大きくなったがんによる食道や胃などの消化管への圧迫、がんの影響による消化不良、がんによる痛みや倦怠感、腹部膨満感などの症状による食事量の減少でも体重が減ることがあります。
では、どれくらい体重が減った時にがんを疑えばよいのでしょうか。もし、ダイエットのような意図的な減量や食事制限をしていないのに、過去6か月間の体重減少が5%を超える場合には、がんによる体重減少を疑いましょう。例えば、50㎏の人で体重が2.5㎏以上減っていた場合には注意が必要です。入浴前や起床時など、同じ状況で定期的に体重を測る習慣をもつとよいです。毎日体重を測定するのが難しいと感じる人は、1週間に1回か1ヶ月に1回でもよいので、体重を気にするようにしてみてください。
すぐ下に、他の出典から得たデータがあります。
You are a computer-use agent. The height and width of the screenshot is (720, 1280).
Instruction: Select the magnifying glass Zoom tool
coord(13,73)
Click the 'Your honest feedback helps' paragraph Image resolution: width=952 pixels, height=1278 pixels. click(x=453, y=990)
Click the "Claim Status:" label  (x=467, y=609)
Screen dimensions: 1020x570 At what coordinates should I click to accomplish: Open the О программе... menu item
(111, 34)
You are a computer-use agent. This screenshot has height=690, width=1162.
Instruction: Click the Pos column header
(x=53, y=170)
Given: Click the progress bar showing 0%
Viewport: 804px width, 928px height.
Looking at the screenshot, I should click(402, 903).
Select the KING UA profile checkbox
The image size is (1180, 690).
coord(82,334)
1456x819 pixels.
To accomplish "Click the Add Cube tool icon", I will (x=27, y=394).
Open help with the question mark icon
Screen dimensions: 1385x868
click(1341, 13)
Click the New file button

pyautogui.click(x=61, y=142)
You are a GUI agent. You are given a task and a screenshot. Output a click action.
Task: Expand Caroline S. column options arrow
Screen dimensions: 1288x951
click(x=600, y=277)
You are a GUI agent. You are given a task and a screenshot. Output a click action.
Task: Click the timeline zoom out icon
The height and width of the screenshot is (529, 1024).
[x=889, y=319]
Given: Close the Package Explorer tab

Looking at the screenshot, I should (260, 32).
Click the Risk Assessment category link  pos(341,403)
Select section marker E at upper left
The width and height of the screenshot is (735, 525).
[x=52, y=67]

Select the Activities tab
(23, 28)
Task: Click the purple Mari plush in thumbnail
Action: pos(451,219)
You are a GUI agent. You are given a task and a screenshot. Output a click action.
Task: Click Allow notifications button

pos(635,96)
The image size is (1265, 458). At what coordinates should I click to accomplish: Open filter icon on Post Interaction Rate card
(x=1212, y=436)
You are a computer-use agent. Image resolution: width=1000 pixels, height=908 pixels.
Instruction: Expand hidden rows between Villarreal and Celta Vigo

がんによる症状の1つとして体重減少が挙げられますが、痛みや嘔吐、倦怠感などと違い、体重が減っても困っている自覚がなく、あまり気にしない方もいるかもしれません。しかし、体重が減ると体力が落ちるので、がんの治療を続けられない場合もあります。また、体重が減ってしまうと、がんに対する治療の副作用が強く出てしまったり、がんの再発や転移が起こりやすくなります。肺がんの患者さんを対象にした研究によると、1年間の体重減少率が大きい人ほど、生存期間が短くなることが明らかになっています。(Takayama K, et al. Support Cancer 2016;24:3473-3480) つまり、がんに負けないためにも体重減少を防ぐことが大切です。
がんによる体重減少は、がんの治療の継続を難しくすることや、がんの再発や転移、生存期間にまで影響することがわかっています。また、がんによる体重減少が起こる時には筋肉の量が減っているので、今までできていた仕事や家事、社会的な活動などが思うようにできなくなり、生活の質が低下してしまいます。がんに負けないためには、体重減少を防ぐことが大切です。がんによる体重減少を食い止める具体的な方法としては、以下のようなものが挙げられます。
体重減少を食い止めるには、バランスの良い食事が基本となります。タンパク質やカロリーが多く、ビタミンやミネラルが十分にとれる食事を心がけます。ただし、食事をとることが苦痛になってしまうのはよくありません。食事の内容は、医師から特に指示がなければ、食べたいもの、食べやすいものをとるようにしましょう。何を食べればよいか不安な時には、医師や看護師、栄養士などに相談してみましょう。
味や見た目、食感、匂いなどによって、吐き気や嘔吐が誘発され、食事が思うようにとれず、体重減少につながる場合があります。食事が思うようにとれない時には、調味料や調理法、盛り付けの仕方などを工夫するとよいかもしれません。水分の多い野菜や果物、あっさりとした味付けの物、プリン、ゼリーなどのような口当たりがよく飲み込みやすいものなどを試してみるのも1つの方法です。食べ物を飲み込みづらいという症状がある時には、柔らかく調理したり、すりつぶしたりしてもよいかもしれません。
食事をする時にむせて、食事がとりづらい時には姿勢や体位を見直してみましょう。水分が多いとむせやすいので、片栗粉などでとろみをつけるとよいです。
がんで体調が悪い時や気分が落ち込んでいる時に、自分で食事を用意するのを面倒に感じる方も多いのではないでしょうか。箸で軽く触れただけで切れるように魚や肉をやわらかく調理したメニューや飲み込みやすいようなメニューを届ける宅配サービスがあるので利用してみるのもよいかもしれません。電話やインターネットなどで簡単に注文できるので、検討してみるのも1つの方法です。